Piketty provides a numerical example to show how this works:

The argument is elementary. Let me illustrate it with an example. In concrete terms: if a country is saving 12 percent of its income every year, and if its initial capital stock is equal to six years of income, then the capital stock will grow at 2 percent a year, thus at exactly the same rate as national income, so that the capital/income ratio will remain stable.

By contrast, if the capital stock is less than six years of income, then a savings rate of 12 percent will cause the capital stock to grow at a rate greater than 2 percent a year and therefore faster than income, so that the capital/income ratio will increase until it attains its equilibrium level.

Conversely, if the capital stock is greater than six years of annual income, then a savings rate of 12 percent implies that capital is growing at less than 2 percent a year, so that the capital/income ratio cannot be maintained at that level and will therefore decrease until it reaches equilibrium.

In each case, the capital/income ratio tends over the long run toward its equilibrium level β = s/g (possibly augmented by pure natural resources), provided that the average price of assets evolves at the same rate as consumption prices over the long run. (ll. 2934-2941, p. 170)

The importance of this law is that it provides a framework within which it is possible to make conditional predictions—the condition being that other things don’t change—as to what will happen to the capital/income ratio β in the future. In so doing, it provides a framework that can be used to analyze the effects of changes in factors other than s and g that affect the capital/income ratio.[6]

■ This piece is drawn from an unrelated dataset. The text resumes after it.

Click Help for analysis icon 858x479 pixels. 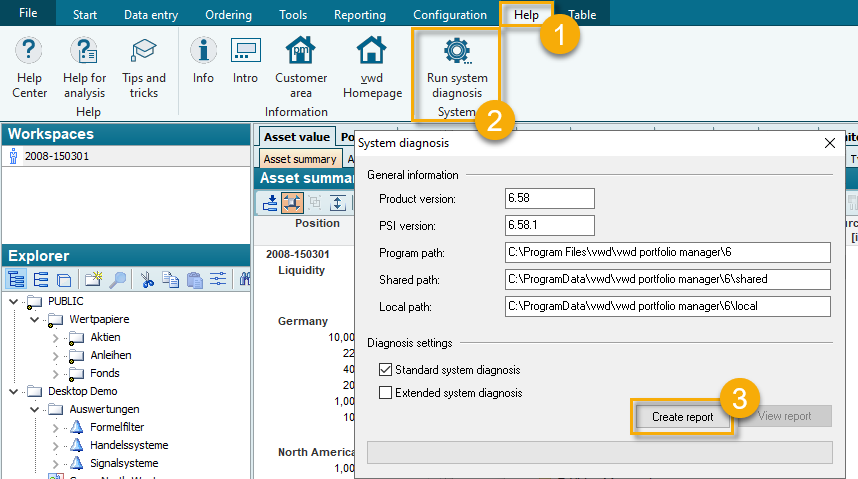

It is also worth noting that when Piketty’s First Law α = r × β is combined with Piketty’s Second Law β = s/g the result is the steady-state equilibrium condition toward which capital’s share of income α is headed if things don’t change:

8)                     α = r × s/g.

Thus, Piketty’s Second Law provides a framework within which to make conditional predictions as to what will happen to capital’s share of income α in the future as well as to what will happen to the capital/income ratio β.

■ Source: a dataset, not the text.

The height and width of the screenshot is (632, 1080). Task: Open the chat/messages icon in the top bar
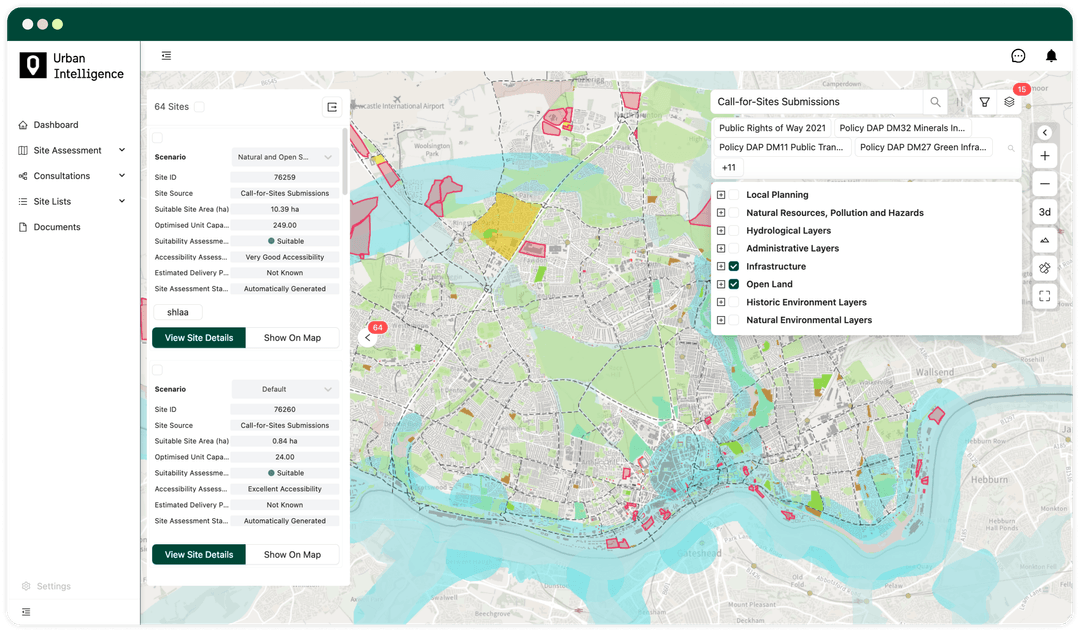pyautogui.click(x=1017, y=55)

Finally, it should be noted that Piketty’s Second Law β = s/g is not new with Piketty. It has a long history in the theory of economic growth that goes back to at least 1939.[7] 

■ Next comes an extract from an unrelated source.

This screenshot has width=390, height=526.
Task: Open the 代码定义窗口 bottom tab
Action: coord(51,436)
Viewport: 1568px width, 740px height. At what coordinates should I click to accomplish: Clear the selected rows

The Fundamental Force for Divergence: r > g

Piketty introduces his Fundamental Force for Divergence: r > g as follows:

This fundamental inequality, which I will write as r > g (where r stands for the average annual rate of return on capital, including profits, dividends, interest, rents, and other income from capital, expressed as a percentage of its total value, and g stands for the rate of growth of the economy, that is, the annual increase in income or output), will play a crucial role in this book. In a sense, it sums up the overall logic of my conclusions. . . .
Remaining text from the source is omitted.